Copy the items from the line with "coordinates (366, 291)." up to and including the line with "at (218, 552).", replacing "Identify the location of" with "Find the position of" and leaving everything else unchanged.

[Opening Supplied records section]

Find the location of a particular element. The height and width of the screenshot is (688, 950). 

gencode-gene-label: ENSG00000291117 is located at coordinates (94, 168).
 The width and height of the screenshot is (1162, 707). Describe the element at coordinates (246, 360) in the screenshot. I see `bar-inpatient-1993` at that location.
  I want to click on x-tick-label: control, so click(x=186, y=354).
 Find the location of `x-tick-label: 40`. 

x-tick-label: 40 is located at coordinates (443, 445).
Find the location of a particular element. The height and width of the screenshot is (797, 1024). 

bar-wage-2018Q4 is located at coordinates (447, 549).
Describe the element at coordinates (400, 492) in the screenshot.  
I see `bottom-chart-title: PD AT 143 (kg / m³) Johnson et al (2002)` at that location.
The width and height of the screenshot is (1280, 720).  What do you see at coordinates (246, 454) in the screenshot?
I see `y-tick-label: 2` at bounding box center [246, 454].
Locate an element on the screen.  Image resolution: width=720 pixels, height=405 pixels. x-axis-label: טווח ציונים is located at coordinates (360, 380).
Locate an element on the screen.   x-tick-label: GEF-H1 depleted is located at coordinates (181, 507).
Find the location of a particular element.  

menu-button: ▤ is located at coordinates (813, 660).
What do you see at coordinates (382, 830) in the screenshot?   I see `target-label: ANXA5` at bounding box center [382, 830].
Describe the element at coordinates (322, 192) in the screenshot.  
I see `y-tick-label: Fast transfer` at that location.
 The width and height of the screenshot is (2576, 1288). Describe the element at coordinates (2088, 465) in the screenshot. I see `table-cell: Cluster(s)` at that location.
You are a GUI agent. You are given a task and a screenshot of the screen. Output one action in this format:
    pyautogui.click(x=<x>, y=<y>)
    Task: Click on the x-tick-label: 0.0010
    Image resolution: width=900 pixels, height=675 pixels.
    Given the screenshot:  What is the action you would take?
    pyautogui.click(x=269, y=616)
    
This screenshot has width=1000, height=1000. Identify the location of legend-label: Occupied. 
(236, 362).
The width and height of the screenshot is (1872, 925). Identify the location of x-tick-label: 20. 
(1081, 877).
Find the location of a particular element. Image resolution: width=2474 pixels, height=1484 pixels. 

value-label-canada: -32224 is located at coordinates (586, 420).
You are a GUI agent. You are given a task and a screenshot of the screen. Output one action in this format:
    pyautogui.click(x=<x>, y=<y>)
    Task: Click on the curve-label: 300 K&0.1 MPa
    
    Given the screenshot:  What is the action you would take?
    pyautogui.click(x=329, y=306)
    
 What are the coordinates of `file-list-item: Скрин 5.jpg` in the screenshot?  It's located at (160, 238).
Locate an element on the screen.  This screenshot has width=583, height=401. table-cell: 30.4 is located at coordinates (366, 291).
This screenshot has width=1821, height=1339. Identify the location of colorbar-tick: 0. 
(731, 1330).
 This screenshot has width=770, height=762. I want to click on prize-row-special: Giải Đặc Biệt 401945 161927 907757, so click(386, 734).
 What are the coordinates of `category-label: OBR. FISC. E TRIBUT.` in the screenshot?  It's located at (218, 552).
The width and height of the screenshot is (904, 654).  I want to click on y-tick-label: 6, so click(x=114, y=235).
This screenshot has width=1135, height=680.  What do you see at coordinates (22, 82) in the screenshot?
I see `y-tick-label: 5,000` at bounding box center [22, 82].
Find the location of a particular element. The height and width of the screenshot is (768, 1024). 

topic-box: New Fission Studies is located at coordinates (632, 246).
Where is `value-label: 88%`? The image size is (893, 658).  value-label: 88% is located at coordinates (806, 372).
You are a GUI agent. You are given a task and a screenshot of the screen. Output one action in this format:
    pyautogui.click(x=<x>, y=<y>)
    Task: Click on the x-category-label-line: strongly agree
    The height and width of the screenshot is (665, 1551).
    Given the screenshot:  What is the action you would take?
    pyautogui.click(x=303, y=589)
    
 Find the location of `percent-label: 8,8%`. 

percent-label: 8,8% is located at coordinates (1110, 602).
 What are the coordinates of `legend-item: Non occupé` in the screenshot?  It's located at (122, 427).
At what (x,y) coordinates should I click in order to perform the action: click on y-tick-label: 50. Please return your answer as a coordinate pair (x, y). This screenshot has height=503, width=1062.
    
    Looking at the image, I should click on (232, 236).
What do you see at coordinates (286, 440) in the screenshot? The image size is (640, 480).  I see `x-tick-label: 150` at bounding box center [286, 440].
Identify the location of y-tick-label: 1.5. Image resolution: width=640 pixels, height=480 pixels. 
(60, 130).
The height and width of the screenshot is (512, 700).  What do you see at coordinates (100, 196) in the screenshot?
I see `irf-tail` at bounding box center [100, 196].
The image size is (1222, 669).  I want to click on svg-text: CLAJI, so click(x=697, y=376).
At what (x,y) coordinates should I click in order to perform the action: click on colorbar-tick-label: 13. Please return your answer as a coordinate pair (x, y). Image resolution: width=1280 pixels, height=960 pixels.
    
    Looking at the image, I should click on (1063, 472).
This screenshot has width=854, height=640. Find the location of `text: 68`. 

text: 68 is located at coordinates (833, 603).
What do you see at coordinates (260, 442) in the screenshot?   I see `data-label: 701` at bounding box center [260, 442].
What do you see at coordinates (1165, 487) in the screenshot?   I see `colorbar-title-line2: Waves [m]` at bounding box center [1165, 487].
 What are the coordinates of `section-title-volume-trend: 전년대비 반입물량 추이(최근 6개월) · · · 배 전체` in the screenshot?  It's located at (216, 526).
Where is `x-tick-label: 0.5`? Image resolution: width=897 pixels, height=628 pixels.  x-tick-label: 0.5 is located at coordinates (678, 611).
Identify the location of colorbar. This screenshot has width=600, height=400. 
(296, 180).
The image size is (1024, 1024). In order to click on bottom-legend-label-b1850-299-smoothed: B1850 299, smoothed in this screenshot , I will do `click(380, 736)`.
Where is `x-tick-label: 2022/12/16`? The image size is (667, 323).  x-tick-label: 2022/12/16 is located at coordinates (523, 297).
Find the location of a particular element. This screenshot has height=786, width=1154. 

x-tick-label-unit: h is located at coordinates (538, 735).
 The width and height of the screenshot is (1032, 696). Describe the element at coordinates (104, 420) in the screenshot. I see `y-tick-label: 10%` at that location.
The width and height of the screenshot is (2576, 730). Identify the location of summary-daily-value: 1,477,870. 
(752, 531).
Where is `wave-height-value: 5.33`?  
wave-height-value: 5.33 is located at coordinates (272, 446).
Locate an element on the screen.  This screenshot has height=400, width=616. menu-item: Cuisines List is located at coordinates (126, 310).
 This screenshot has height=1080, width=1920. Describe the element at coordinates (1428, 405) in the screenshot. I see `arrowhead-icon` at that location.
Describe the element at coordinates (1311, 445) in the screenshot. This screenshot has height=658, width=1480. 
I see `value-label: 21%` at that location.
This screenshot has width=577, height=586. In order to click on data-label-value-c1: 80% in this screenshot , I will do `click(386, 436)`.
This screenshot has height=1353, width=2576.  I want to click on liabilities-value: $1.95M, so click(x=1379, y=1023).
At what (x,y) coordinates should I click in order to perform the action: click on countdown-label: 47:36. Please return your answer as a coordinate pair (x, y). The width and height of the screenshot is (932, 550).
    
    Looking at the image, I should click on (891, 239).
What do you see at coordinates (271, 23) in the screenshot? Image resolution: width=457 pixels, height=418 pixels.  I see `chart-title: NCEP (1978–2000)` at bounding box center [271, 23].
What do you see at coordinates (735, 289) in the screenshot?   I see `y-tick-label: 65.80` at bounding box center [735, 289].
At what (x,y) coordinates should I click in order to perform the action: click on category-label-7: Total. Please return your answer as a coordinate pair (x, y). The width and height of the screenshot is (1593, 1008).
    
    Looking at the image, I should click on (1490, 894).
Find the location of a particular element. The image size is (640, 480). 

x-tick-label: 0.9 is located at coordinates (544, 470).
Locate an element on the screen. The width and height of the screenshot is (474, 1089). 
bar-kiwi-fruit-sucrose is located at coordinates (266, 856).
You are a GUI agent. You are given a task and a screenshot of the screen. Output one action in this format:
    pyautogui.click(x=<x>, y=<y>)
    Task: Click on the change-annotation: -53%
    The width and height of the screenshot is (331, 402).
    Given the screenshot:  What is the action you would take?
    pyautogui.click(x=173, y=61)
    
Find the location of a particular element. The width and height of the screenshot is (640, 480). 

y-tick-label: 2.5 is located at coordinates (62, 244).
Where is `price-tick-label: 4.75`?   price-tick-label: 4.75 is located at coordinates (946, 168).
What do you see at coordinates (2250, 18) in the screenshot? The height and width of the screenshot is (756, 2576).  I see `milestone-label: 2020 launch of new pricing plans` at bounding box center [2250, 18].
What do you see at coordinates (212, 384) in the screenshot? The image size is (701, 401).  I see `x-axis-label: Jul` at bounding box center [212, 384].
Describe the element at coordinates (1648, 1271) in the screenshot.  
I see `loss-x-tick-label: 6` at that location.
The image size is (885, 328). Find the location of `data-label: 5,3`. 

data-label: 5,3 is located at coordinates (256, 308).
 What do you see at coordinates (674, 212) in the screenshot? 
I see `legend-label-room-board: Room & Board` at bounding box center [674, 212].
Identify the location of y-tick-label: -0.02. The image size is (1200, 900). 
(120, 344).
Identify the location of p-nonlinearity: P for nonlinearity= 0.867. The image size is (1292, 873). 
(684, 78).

[Closing Supplied records section]

* Answer to this exercise *
Locate an element on the screen.  This screenshot has width=583, height=401. table-cell: 30.4 is located at coordinates (366, 291).
This screenshot has width=1821, height=1339. Find the position of colorbar-tick: 0. 
(731, 1330).
 This screenshot has width=770, height=762. I want to click on prize-row-special: Giải Đặc Biệt 401945 161927 907757, so click(386, 734).
 What are the coordinates of `category-label: OBR. FISC. E TRIBUT.` in the screenshot?  It's located at (218, 552).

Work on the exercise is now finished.